I'm currently reading Boyd's book on Convex Optimization (free book which can be found here : http://stanford.edu/~boyd/cvxbook/) , and there is one proof I do not understand : p. 105, the book says that the sum of two log-convex functions is log-convex

Let $f$ and $g$ be log-convex, then $F=\log f$ and $G=\log g$ are convex, from the composition rules for convex functions, it follows that $\log (\exp F+\exp G)$ is convex.

I don't see how he applies the composition rules, since in all versions of the rule (p. 83-86), the composition $h \circ g$ is convex if $h$ is convex, but here, $\log$ is concave. What am I missing ?

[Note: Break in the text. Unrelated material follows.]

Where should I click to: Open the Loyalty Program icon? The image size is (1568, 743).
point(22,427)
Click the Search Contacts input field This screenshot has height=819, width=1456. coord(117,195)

• A simpler way to prove this is to use: $\sqrt{ab}+\sqrt{cd} \le \sqrt{a+c}\sqrt{b+d}$ where $a=f(x)$, $b=f(y)$, etc. (hint: $f( (x+y)/2) \le \sqrt{f(x)}\sqrt{f(y)}$) Apr 15, 2015 at 15:14
The author meant that the function $(u,v)\mapsto\log(\exp u+\exp v)$ is convex and increasing, hence composing it with the convex function $x\mapsto (F(x),G(x))$ yields the convex function $x\mapsto\log(\exp F(x)+\exp G(x))$. This is a special case of Example 3.14 on Page 87.